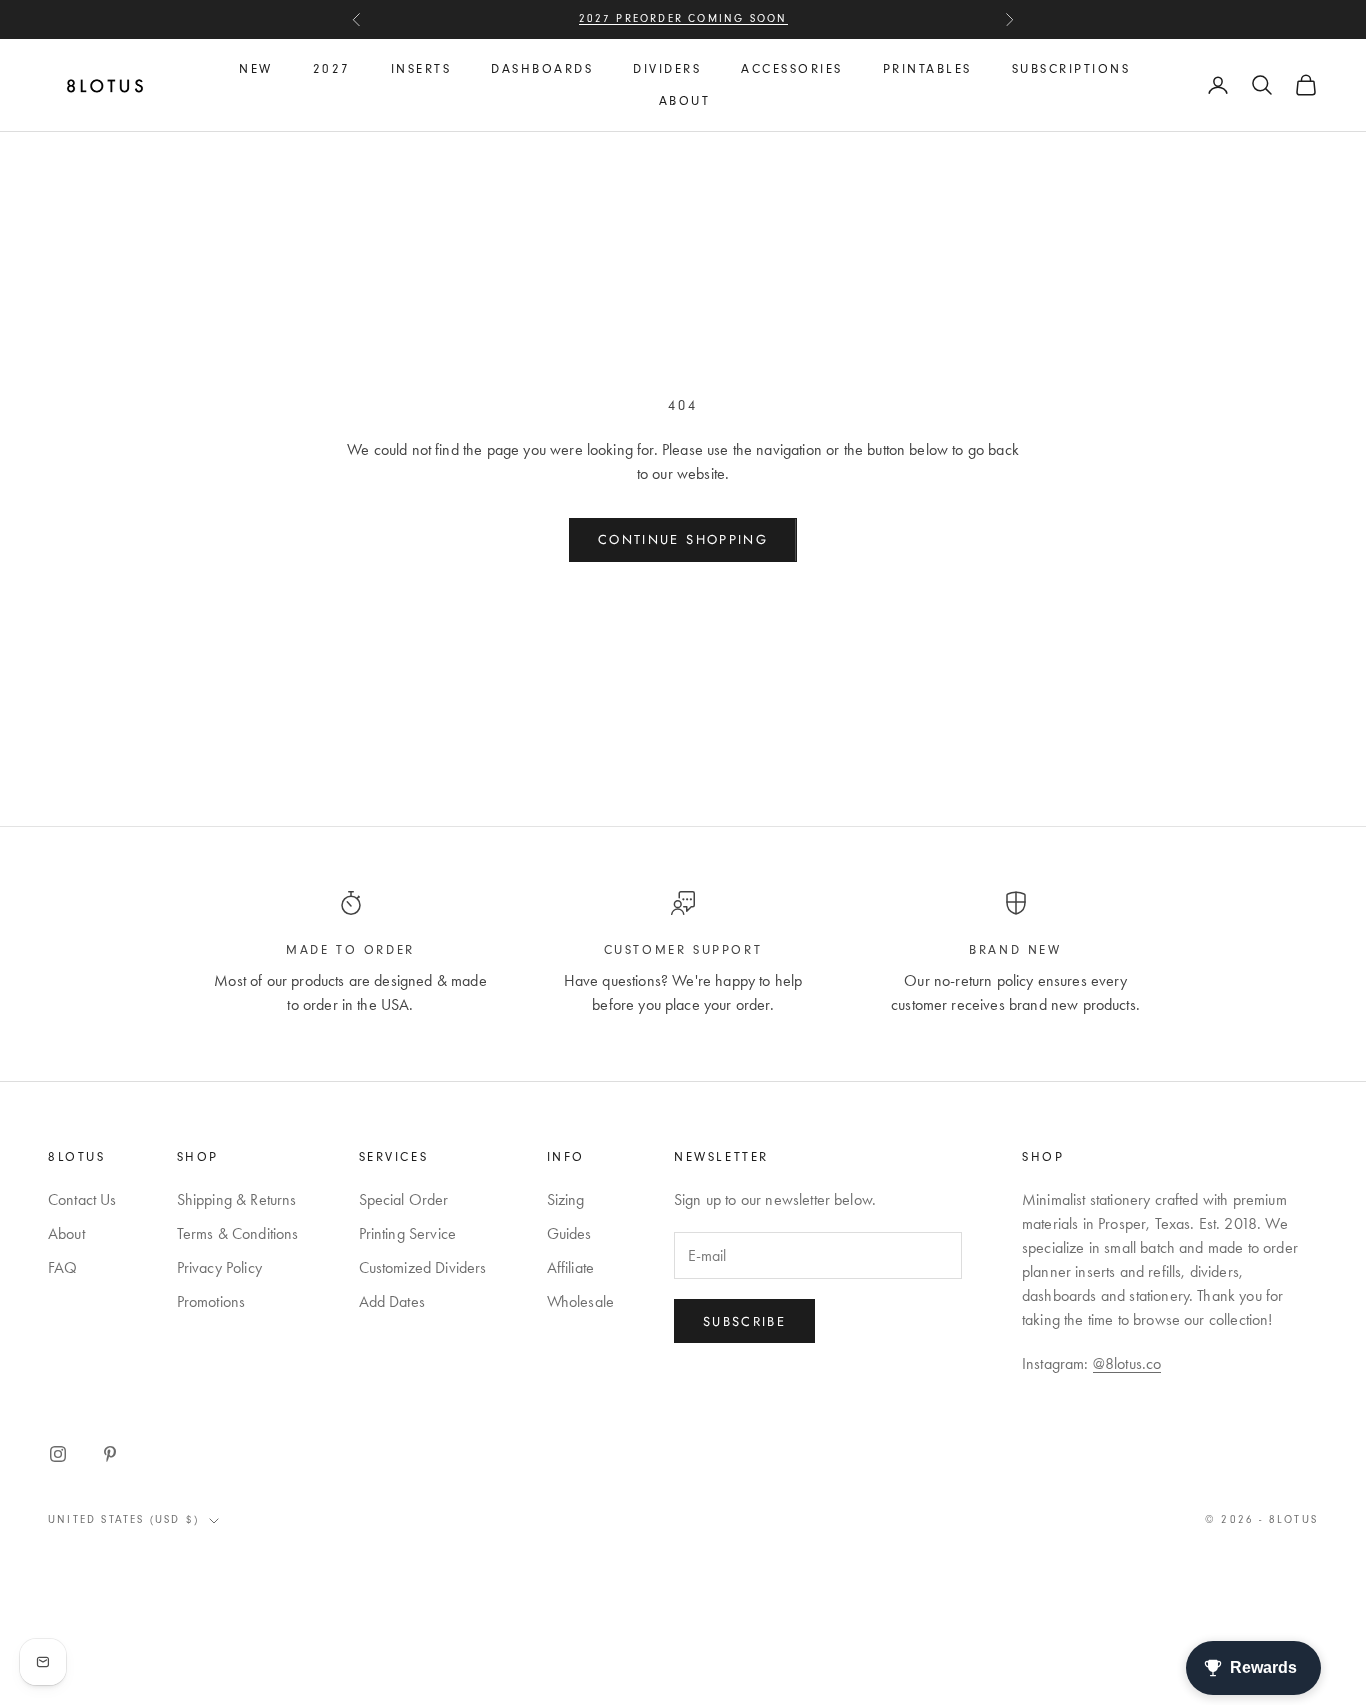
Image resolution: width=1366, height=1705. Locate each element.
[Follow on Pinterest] (110, 1454)
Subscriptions (1071, 69)
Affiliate (570, 1267)
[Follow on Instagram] (58, 1454)
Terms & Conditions (238, 1233)
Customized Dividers (423, 1267)
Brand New (1015, 950)
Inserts (421, 69)
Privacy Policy (219, 1267)
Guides (569, 1233)
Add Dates (392, 1301)
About (685, 101)
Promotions (211, 1301)
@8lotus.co (1127, 1363)
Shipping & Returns (237, 1199)
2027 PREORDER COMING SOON (683, 18)
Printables (927, 69)
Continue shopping (683, 539)
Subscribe (744, 1321)
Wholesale (580, 1301)
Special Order (404, 1199)
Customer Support (683, 950)
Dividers (667, 69)
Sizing (566, 1199)
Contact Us (82, 1199)
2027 (332, 69)
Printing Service (408, 1233)
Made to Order (350, 950)
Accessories (792, 69)
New (256, 69)
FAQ (62, 1267)
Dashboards (542, 69)
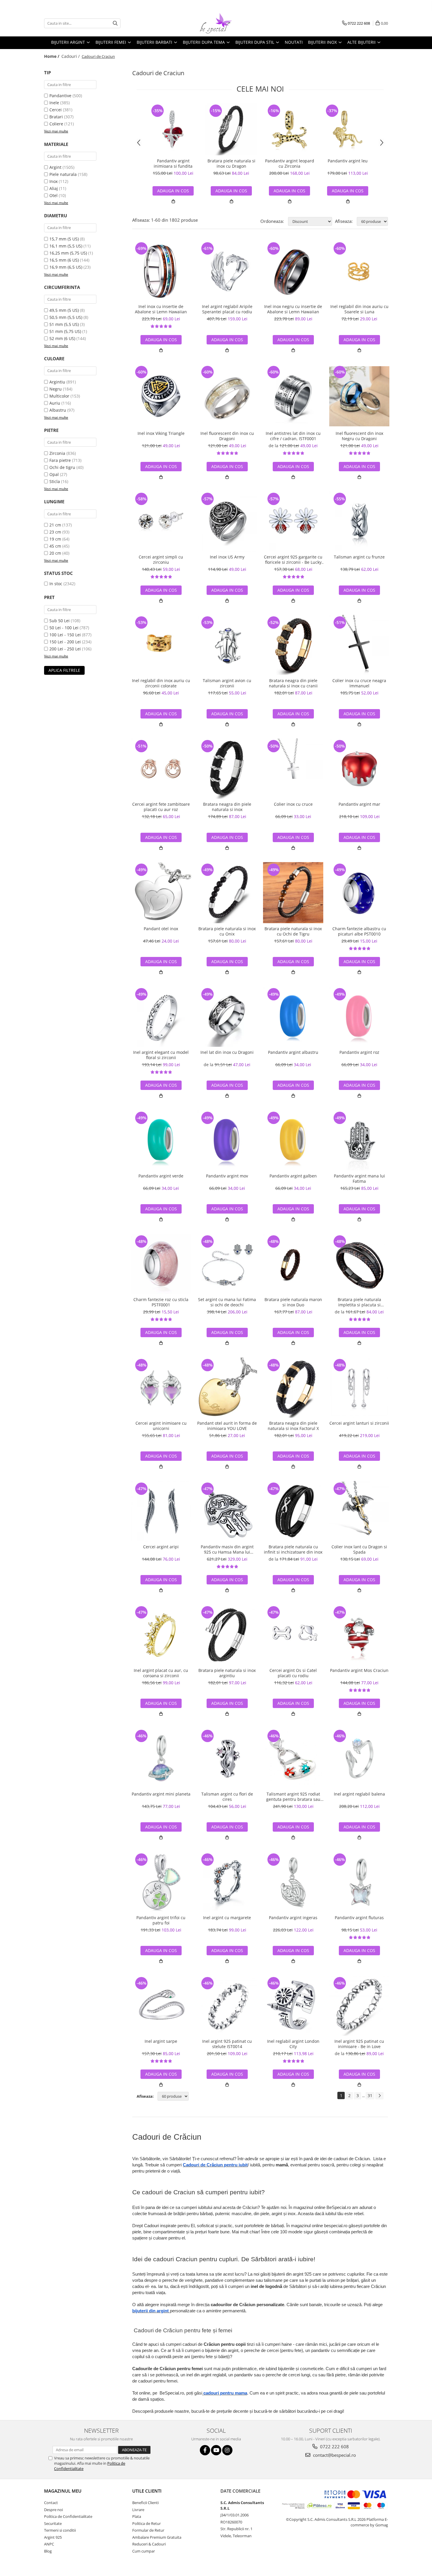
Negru (55, 389)
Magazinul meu (62, 2491)
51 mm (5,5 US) (64, 324)
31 (370, 2095)
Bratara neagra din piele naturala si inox (227, 807)
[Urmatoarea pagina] (379, 2095)
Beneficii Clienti (145, 2502)
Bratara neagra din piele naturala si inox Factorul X (293, 1426)
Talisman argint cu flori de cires (227, 1796)
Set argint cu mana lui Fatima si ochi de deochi (227, 1302)
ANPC (49, 2544)
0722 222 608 (334, 2446)
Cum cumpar (143, 2551)
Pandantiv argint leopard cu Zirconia (289, 163)
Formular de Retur (148, 2530)
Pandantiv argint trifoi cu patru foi (160, 1920)
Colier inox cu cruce (293, 804)
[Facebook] (205, 2450)
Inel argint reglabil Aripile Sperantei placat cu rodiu (227, 309)
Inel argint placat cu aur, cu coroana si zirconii (161, 1673)
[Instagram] (227, 2450)
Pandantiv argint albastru (293, 1052)
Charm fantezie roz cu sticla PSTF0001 (160, 1302)
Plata (136, 2516)
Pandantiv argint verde (160, 1176)
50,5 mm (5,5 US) (65, 317)
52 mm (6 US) (62, 338)
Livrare (138, 2509)
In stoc (55, 583)
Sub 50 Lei (59, 620)
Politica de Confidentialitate (68, 2516)
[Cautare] (115, 23)
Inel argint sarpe (161, 2041)
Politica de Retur (146, 2523)
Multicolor (59, 396)
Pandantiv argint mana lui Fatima (359, 1178)
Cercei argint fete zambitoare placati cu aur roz (161, 807)
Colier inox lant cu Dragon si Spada (359, 1549)
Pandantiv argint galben (293, 1176)
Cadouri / (71, 56)
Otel (53, 195)
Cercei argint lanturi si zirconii (359, 1423)
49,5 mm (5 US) (64, 310)
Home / (52, 56)
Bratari (56, 117)
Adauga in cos (173, 191)
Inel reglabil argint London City (293, 2044)
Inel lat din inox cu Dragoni (227, 1052)
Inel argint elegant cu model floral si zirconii (161, 1055)
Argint (55, 167)
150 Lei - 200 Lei (65, 642)
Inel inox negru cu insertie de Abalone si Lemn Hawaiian (293, 309)
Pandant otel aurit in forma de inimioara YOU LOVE (227, 1426)
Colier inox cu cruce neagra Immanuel (359, 683)
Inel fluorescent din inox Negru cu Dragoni (359, 436)
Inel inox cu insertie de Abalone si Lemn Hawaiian (161, 309)
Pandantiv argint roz (359, 1052)
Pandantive (60, 95)
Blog (48, 2551)
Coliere (56, 124)
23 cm (55, 532)
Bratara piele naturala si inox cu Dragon (231, 163)
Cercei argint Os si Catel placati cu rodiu (293, 1673)
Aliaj (53, 188)
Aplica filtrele (64, 670)
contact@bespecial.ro (334, 2455)
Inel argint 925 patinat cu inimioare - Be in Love (359, 2044)
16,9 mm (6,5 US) (65, 267)
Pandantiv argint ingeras (293, 1917)
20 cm (55, 553)
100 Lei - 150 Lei (65, 634)
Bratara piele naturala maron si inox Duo (293, 1302)
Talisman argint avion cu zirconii (227, 683)
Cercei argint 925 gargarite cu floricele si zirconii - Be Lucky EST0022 (293, 559)
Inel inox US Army (227, 557)
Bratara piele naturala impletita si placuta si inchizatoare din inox (359, 1302)
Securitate (53, 2523)
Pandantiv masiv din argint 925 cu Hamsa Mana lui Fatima (227, 1549)
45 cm (55, 546)
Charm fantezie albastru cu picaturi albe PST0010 (359, 931)
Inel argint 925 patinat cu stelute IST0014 (227, 2044)
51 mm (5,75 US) (65, 331)
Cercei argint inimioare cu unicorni (161, 1426)
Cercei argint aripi (161, 1546)
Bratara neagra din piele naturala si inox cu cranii (293, 683)
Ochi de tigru (62, 467)
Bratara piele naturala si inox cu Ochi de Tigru (293, 931)
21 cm (55, 525)
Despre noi (53, 2509)
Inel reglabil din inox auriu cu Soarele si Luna (359, 309)
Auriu (54, 403)
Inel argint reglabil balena (359, 1794)
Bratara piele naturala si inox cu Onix (227, 931)
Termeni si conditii (60, 2530)
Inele (54, 102)
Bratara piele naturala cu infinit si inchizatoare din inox (293, 1549)
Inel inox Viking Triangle (161, 433)
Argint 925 (53, 2537)
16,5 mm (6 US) (64, 260)
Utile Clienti (147, 2491)
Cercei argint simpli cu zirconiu (161, 559)
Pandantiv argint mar (359, 804)
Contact (51, 2502)
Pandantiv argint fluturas (359, 1917)
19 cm (55, 539)
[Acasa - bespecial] (216, 23)
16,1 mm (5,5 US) (65, 246)
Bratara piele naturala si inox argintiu (227, 1673)
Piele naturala (63, 174)
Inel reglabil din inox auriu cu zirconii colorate (161, 683)
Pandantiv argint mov (227, 1176)
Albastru (57, 410)
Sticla (54, 481)
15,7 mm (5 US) (64, 239)
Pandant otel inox (161, 928)
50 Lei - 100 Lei (63, 627)
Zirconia (57, 453)
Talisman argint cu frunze (359, 557)
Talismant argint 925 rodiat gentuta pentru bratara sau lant (293, 1796)
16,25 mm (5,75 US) (68, 253)
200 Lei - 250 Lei (65, 649)
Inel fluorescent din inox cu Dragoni (227, 436)
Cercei (55, 109)
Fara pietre (60, 460)
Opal (54, 474)
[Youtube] (216, 2450)
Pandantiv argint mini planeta (161, 1794)
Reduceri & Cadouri (149, 2544)
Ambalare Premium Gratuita (156, 2537)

Aim of the task: Go through the entries above and copy out every line that includes the word "reglabil".

Output:
Inel argint reglabil Aripile Sperantei placat cu rodiu (227, 309)
Inel reglabil argint London City (293, 2044)
Inel reglabil din inox auriu cu Soarele si Luna (359, 309)
Inel argint reglabil balena (359, 1794)
Inel reglabil din inox auriu cu zirconii colorate (161, 683)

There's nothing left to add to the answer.